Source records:
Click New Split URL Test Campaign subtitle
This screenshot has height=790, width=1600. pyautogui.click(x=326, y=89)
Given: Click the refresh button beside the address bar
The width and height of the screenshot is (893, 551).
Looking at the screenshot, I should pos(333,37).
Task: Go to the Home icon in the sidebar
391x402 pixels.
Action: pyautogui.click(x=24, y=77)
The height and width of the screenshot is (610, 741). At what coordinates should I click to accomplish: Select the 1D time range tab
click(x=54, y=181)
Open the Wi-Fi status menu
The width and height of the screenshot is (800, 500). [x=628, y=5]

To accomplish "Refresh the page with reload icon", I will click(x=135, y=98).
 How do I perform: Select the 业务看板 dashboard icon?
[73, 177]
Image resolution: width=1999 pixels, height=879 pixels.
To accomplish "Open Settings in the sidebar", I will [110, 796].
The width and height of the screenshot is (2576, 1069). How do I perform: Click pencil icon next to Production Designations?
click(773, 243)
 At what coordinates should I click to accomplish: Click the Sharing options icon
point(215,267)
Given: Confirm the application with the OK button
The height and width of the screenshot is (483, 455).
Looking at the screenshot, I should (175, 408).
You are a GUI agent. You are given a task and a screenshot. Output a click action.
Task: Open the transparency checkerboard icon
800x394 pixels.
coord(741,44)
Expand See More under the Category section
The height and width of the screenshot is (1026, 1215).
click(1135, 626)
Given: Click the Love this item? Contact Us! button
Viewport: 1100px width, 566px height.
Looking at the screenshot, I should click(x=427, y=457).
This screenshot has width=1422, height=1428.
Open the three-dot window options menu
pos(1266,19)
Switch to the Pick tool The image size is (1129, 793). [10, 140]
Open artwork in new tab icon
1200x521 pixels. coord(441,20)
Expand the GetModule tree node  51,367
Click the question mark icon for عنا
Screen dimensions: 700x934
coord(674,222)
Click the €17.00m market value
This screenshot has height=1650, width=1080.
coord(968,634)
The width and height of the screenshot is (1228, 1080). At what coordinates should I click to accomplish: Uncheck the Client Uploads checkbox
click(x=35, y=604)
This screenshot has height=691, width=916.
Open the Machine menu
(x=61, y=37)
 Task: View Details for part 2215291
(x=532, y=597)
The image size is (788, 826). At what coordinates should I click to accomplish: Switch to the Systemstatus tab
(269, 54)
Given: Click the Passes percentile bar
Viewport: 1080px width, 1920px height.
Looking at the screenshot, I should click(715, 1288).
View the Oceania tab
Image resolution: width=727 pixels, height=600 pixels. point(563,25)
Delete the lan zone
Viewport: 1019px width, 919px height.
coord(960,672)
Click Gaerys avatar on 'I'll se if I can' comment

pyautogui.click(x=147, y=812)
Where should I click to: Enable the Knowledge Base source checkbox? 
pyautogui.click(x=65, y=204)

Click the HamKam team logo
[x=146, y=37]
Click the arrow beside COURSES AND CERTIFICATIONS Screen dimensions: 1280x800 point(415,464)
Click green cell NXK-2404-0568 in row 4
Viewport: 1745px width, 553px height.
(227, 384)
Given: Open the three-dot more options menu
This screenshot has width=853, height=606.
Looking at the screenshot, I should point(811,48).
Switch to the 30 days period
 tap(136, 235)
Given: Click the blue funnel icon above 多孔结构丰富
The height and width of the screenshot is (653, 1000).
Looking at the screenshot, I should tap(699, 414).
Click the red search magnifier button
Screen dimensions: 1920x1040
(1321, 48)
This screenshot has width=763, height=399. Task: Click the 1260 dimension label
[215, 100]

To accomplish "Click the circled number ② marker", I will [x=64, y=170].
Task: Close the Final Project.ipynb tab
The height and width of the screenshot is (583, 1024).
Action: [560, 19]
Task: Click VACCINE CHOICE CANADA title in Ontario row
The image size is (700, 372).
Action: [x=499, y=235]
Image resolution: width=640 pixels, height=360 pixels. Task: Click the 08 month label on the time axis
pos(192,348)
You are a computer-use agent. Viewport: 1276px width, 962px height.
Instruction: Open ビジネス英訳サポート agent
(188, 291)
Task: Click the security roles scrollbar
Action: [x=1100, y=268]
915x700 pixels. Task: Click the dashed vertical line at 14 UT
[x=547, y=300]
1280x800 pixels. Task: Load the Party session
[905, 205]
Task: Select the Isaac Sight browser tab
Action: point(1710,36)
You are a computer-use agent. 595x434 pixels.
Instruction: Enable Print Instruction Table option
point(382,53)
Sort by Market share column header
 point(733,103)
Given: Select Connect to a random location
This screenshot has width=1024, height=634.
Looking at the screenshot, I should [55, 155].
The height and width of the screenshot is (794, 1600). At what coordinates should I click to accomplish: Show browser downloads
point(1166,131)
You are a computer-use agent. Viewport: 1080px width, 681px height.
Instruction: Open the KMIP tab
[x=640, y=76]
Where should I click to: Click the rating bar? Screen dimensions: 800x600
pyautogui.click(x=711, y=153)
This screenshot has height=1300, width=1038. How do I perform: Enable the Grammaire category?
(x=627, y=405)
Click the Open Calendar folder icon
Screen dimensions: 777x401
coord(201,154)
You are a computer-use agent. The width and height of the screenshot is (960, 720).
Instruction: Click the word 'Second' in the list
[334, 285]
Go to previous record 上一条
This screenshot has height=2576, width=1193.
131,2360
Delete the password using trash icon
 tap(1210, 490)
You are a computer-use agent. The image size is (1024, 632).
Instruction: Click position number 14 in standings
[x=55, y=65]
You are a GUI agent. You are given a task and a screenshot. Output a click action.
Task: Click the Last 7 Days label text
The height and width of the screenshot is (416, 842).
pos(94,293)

The task: The reply must repeat all of the records precisely.

Written answer:
Click New Split URL Test Campaign subtitle
This screenshot has height=790, width=1600. pyautogui.click(x=326, y=89)
Given: Click the refresh button beside the address bar
The width and height of the screenshot is (893, 551).
Looking at the screenshot, I should pos(333,37).
Task: Go to the Home icon in the sidebar
391x402 pixels.
Action: pyautogui.click(x=24, y=77)
The height and width of the screenshot is (610, 741). At what coordinates should I click to accomplish: Select the 1D time range tab
click(x=54, y=181)
Open the Wi-Fi status menu
The width and height of the screenshot is (800, 500). [x=628, y=5]

To accomplish "Refresh the page with reload icon", I will click(x=135, y=98).
 How do I perform: Select the 业务看板 dashboard icon?
[73, 177]
Image resolution: width=1999 pixels, height=879 pixels.
To accomplish "Open Settings in the sidebar", I will [110, 796].
The width and height of the screenshot is (2576, 1069). How do I perform: Click pencil icon next to Production Designations?
click(773, 243)
 At what coordinates should I click to accomplish: Click the Sharing options icon
point(215,267)
Given: Confirm the application with the OK button
The height and width of the screenshot is (483, 455).
Looking at the screenshot, I should (175, 408).
You are a GUI agent. You are given a task and a screenshot. Output a click action.
Task: Open the transparency checkerboard icon
800x394 pixels.
coord(741,44)
Expand See More under the Category section
The height and width of the screenshot is (1026, 1215).
click(1135, 626)
Given: Click the Love this item? Contact Us! button
Viewport: 1100px width, 566px height.
Looking at the screenshot, I should click(x=427, y=457).
This screenshot has width=1422, height=1428.
Open the three-dot window options menu
pos(1266,19)
Switch to the Pick tool The image size is (1129, 793). [10, 140]
Open artwork in new tab icon
1200x521 pixels. coord(441,20)
Expand the GetModule tree node  51,367
Click the question mark icon for عنا
Screen dimensions: 700x934
coord(674,222)
Click the €17.00m market value
This screenshot has height=1650, width=1080.
coord(968,634)
The width and height of the screenshot is (1228, 1080). At what coordinates should I click to accomplish: Uncheck the Client Uploads checkbox
click(x=35, y=604)
This screenshot has height=691, width=916.
Open the Machine menu
(x=61, y=37)
 Task: View Details for part 2215291
(x=532, y=597)
The image size is (788, 826). At what coordinates should I click to accomplish: Switch to the Systemstatus tab
(269, 54)
Given: Click the Passes percentile bar
Viewport: 1080px width, 1920px height.
Looking at the screenshot, I should click(715, 1288).
View the Oceania tab
Image resolution: width=727 pixels, height=600 pixels. point(563,25)
Delete the lan zone
Viewport: 1019px width, 919px height.
coord(960,672)
Click Gaerys avatar on 'I'll se if I can' comment

pyautogui.click(x=147, y=812)
Where should I click to: Enable the Knowledge Base source checkbox? 
pyautogui.click(x=65, y=204)

Click the HamKam team logo
[x=146, y=37]
Click the arrow beside COURSES AND CERTIFICATIONS Screen dimensions: 1280x800 point(415,464)
Click green cell NXK-2404-0568 in row 4
Viewport: 1745px width, 553px height.
(227, 384)
Given: Open the three-dot more options menu
This screenshot has width=853, height=606.
Looking at the screenshot, I should point(811,48).
Switch to the 30 days period
 tap(136, 235)
Given: Click the blue funnel icon above 多孔结构丰富
The height and width of the screenshot is (653, 1000).
Looking at the screenshot, I should tap(699, 414).
Click the red search magnifier button
Screen dimensions: 1920x1040
(1321, 48)
This screenshot has width=763, height=399. Task: Click the 1260 dimension label
[215, 100]

To accomplish "Click the circled number ② marker", I will [x=64, y=170].
Task: Close the Final Project.ipynb tab
The height and width of the screenshot is (583, 1024).
Action: [560, 19]
Task: Click VACCINE CHOICE CANADA title in Ontario row
The image size is (700, 372).
Action: [x=499, y=235]
Image resolution: width=640 pixels, height=360 pixels. Task: Click the 08 month label on the time axis
pos(192,348)
You are a computer-use agent. Viewport: 1276px width, 962px height.
Instruction: Open ビジネス英訳サポート agent
(188, 291)
Task: Click the security roles scrollbar
Action: [x=1100, y=268]
915x700 pixels. Task: Click the dashed vertical line at 14 UT
[x=547, y=300]
1280x800 pixels. Task: Load the Party session
[905, 205]
Task: Select the Isaac Sight browser tab
Action: point(1710,36)
You are a computer-use agent. 595x434 pixels.
Instruction: Enable Print Instruction Table option
point(382,53)
Sort by Market share column header
 point(733,103)
Given: Select Connect to a random location
This screenshot has width=1024, height=634.
Looking at the screenshot, I should [55, 155].
The height and width of the screenshot is (794, 1600). At what coordinates should I click to accomplish: Show browser downloads
point(1166,131)
You are a computer-use agent. Viewport: 1080px width, 681px height.
Instruction: Open the KMIP tab
[x=640, y=76]
Where should I click to: Click the rating bar? Screen dimensions: 800x600
pyautogui.click(x=711, y=153)
This screenshot has height=1300, width=1038. How do I perform: Enable the Grammaire category?
(x=627, y=405)
Click the Open Calendar folder icon
Screen dimensions: 777x401
coord(201,154)
You are a computer-use agent. The width and height of the screenshot is (960, 720).
Instruction: Click the word 'Second' in the list
[334, 285]
Go to previous record 上一条
This screenshot has height=2576, width=1193.
131,2360
Delete the password using trash icon
 tap(1210, 490)
You are a computer-use agent. The image size is (1024, 632).
Instruction: Click position number 14 in standings
[x=55, y=65]
You are a GUI agent. You are given a task and a screenshot. Output a click action.
Task: Click the Last 7 Days label text
The height and width of the screenshot is (416, 842).
pos(94,293)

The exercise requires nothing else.